When running a natural language processing (NLP) model in your OpenSearch cluster with a machine learning (ML) node, you can achieve better performance on the ML node using graphics processing unit (GPU) acceleration. GPUs can work in tandem with the CPU of your cluster to speed up the model upload and training.
## Supported GPUs
Currently, ML nodes following GPU instances:
- [NVIDIA instances with CUDA 11.6](https://aws.amazon.com/nvidia/)
If you need GPU power, you can provision GPU instances through [Amazon Elastic Compute Cloud (Amazon EC2)](https://aws.amazon.com/ec2/).
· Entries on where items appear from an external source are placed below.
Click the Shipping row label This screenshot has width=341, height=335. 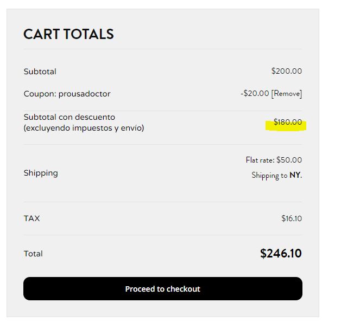click(41, 173)
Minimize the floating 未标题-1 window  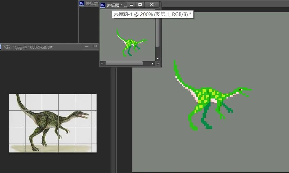[x=131, y=4]
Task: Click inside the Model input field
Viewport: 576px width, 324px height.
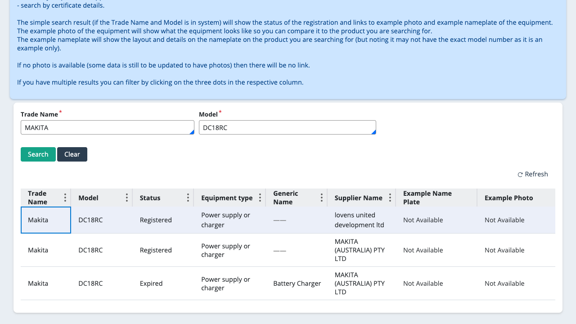Action: pos(287,127)
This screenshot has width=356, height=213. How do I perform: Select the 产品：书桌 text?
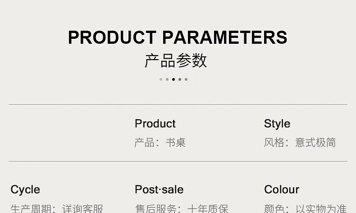point(160,143)
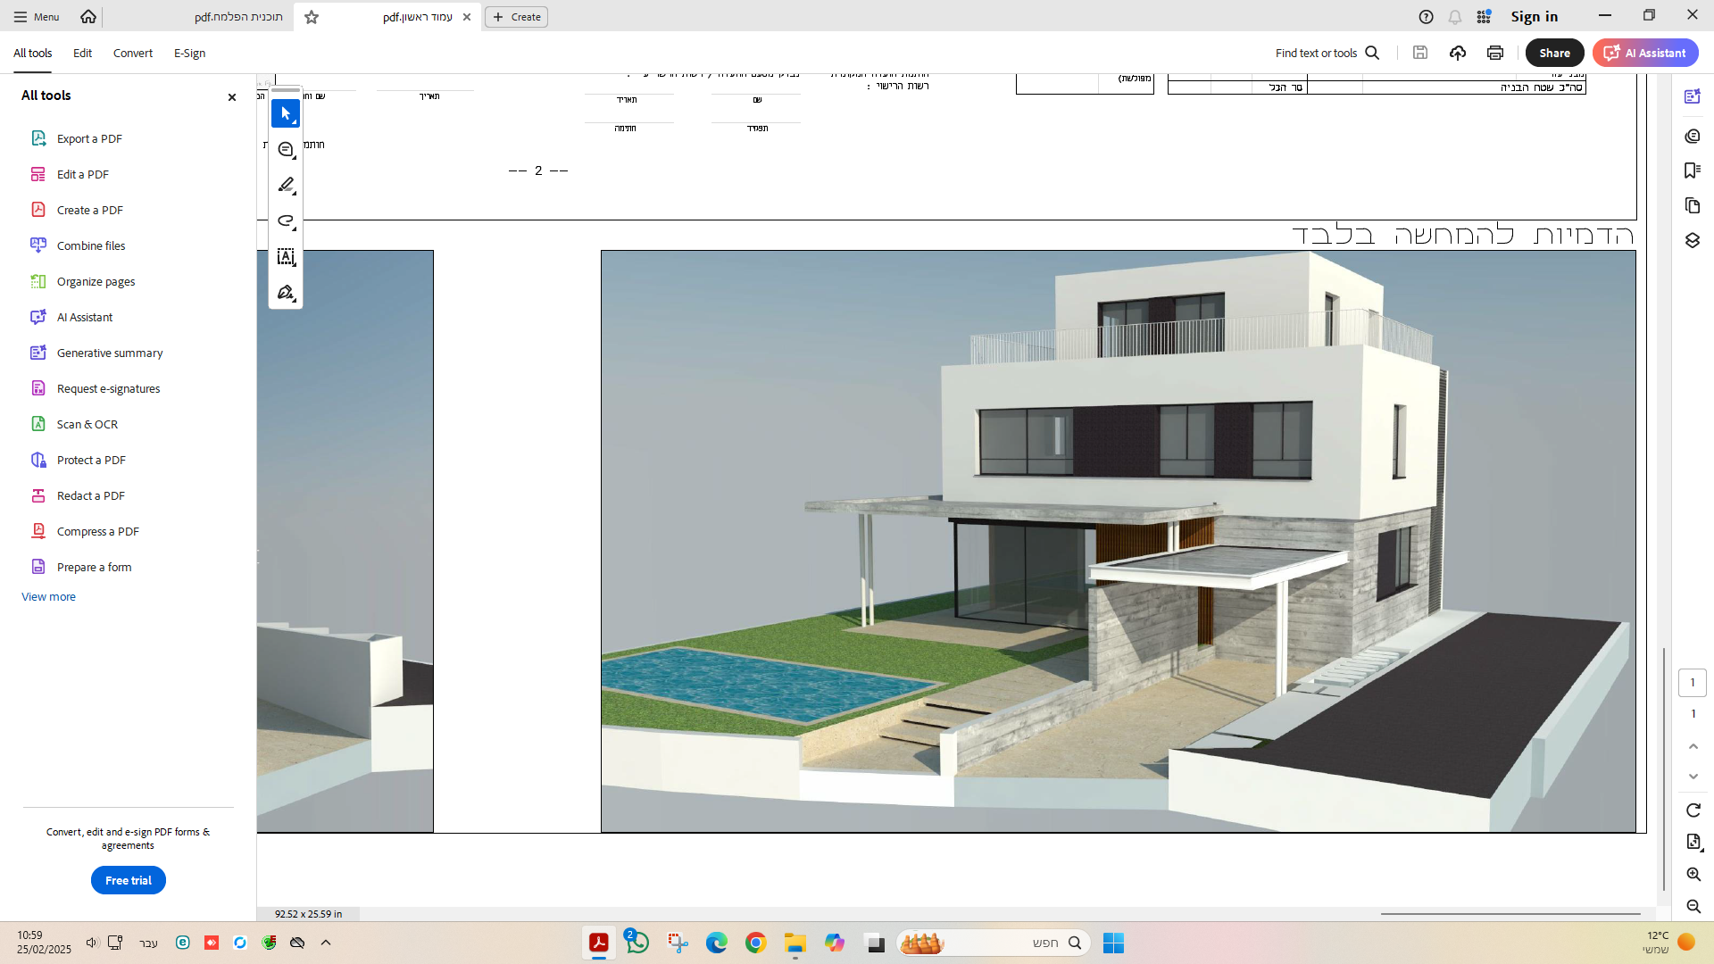Show hidden system tray icons chevron
This screenshot has height=964, width=1714.
coord(326,943)
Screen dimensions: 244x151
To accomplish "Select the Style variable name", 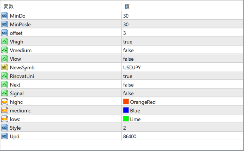I will pyautogui.click(x=15, y=128).
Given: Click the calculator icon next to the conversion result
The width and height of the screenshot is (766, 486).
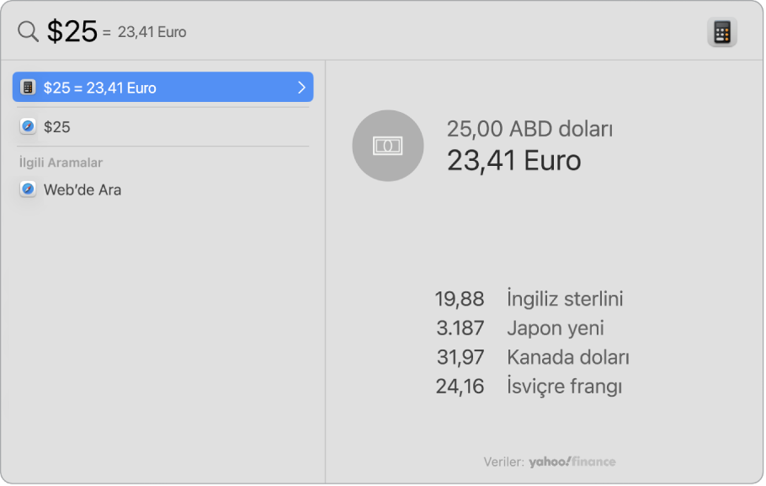Looking at the screenshot, I should tap(28, 87).
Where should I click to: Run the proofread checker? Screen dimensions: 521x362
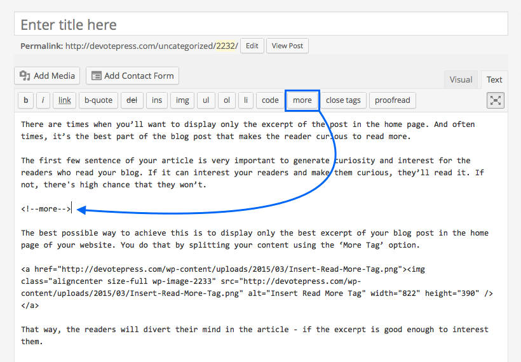(x=392, y=100)
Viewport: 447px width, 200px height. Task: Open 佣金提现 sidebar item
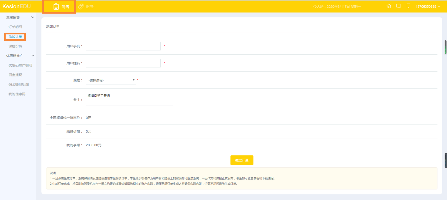15,75
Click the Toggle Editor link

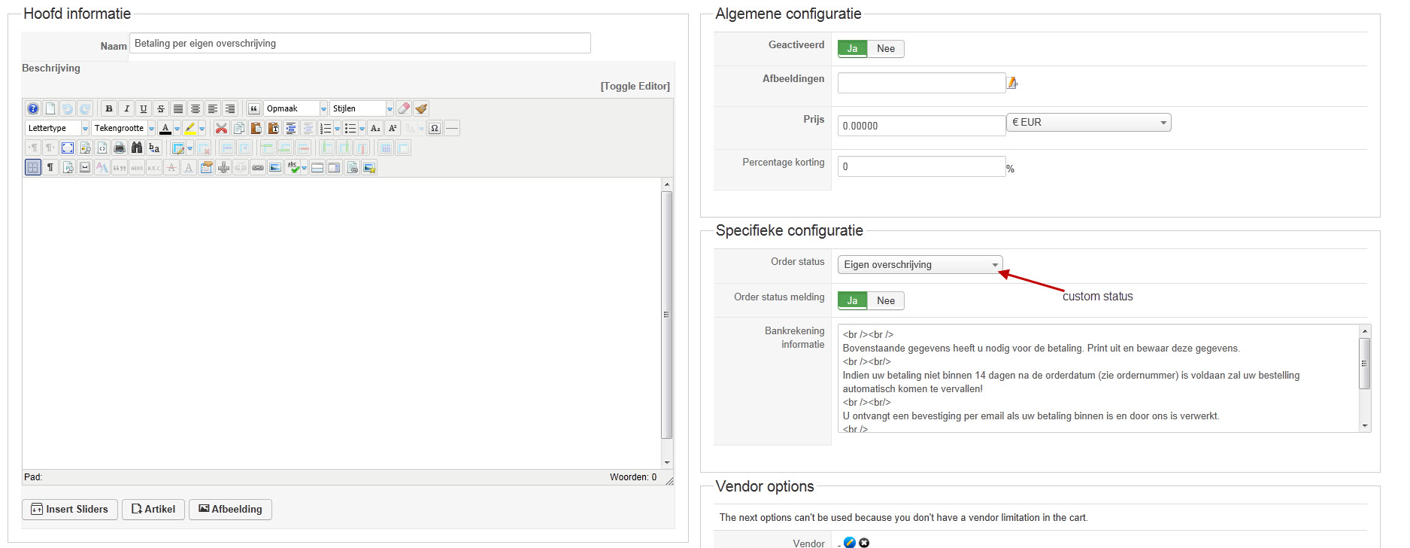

For more information on how to provision a GPU instance, see [Recommended GPU Instances](https://docs.aws.amazon.com/dlami/latest/devguide/gpu.html).
## Supported images
You can use GPU acceleration with both [Docker images](https://gitlab.com/nvidia/container-images/cuda/blob/master/doc/supported-tags.md) with CUDA 11.6 and [Amazon Machine Images (AMIs)](https://docs.aws.amazon.com/AWSEC2/latest/UserGuide/AMIs.html).
## PyTorch
GPU-accelerated ML nodes require [PyTorch](https://pytorch.org/docs/stable/index.html) 1.12.1 work with ML models.
## Setting up a GPU-accelerated ML node
Depending on the GPU, you can provision a GPU-accelerated ML node manually or by using automated initialization scripts.
### Preparing an NVIDIA ML node
NVIDIA uses CUDA to increase node performance. In order to take advantage of CUDA, you need to make sure that your drivers include the `nvidia-uvm` kernel inside the `/dev` directory. To check for the kernel, enter `ls -al /dev | grep nvidia-uvm`.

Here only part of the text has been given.